FamilySearch/GEDCOM

Shortening tags is not important.

Closed this issue · 2 comments

Might be worthwhile to unlearn the tendency to shrink the size of tags. There is no sacredness to the number four, and indeed, all along we've had three (SEX) and five (underscore plus four).

Now there is at least one more SCHMA. What is the benefit of removing the 'E'? Humans don't often read GEDCOM directly, but some of us do, and too much push to shorten tags is at best an inconvenience to those who aren't native speakers of English.

I'm not suggesting the other extreme of having really long ones, but four should not be the goal.

There comes a point where tag length 'feels' too long, given what is required for expressiveness and differentiating between other tags. Everyone will have a different view on this. For me, 6 characters does feel longer than necessary. This is reinforced by the fact that I write raw GEDCOM as well as read it. There is also something to be said of having tags that are similar in length so that the components align across lines and the cognitive burden of reading it is minimised.

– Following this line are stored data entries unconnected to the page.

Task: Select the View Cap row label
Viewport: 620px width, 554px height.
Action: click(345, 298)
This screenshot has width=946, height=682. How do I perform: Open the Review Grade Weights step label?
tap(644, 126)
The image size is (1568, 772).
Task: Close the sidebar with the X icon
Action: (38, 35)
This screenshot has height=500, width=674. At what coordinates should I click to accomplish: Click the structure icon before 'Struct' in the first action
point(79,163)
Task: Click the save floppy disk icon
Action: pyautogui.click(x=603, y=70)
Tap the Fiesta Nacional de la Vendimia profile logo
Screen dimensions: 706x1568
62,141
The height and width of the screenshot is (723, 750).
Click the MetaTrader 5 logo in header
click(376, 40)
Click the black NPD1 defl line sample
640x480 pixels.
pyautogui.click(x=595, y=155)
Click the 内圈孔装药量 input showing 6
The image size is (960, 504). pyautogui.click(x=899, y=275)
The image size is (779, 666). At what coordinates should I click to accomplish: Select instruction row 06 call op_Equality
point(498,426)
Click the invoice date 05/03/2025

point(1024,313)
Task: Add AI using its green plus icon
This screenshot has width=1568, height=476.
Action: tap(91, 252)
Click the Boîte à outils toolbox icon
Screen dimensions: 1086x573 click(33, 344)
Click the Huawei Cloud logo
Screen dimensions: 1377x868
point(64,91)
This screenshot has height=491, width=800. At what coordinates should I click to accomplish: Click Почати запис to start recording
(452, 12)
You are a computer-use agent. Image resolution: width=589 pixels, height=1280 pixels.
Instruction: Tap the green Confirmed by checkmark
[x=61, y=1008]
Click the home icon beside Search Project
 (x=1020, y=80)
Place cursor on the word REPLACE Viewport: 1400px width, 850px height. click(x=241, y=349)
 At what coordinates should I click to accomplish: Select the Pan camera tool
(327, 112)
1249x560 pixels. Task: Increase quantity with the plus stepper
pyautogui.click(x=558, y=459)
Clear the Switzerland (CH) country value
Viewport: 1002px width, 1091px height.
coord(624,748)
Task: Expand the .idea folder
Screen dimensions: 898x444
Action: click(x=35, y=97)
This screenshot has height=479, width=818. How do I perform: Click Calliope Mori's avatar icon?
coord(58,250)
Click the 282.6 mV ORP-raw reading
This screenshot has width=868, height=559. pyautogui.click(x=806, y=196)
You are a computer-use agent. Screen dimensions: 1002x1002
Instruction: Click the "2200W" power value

The steering committee has generally tried to balance the desire to be brief, the desire to match the style of previous versions, and the desire to be expressive when read by English speakers. For example, when introducing PHRASE we spelled it out in full but when introducing SDATE we abbreviated "Sort date". However, more important than any of these has been avoiding ambiguity and name conflict, which brings us to the specific example:

Now there is at least one more SCHMA. What is the benefit of removing the 'E'?

GEDOCM 5.3 (only; not the versions before or after it) had a SCHEMA with different semantics. We picked a different tag to avoid potential name collisions with old files.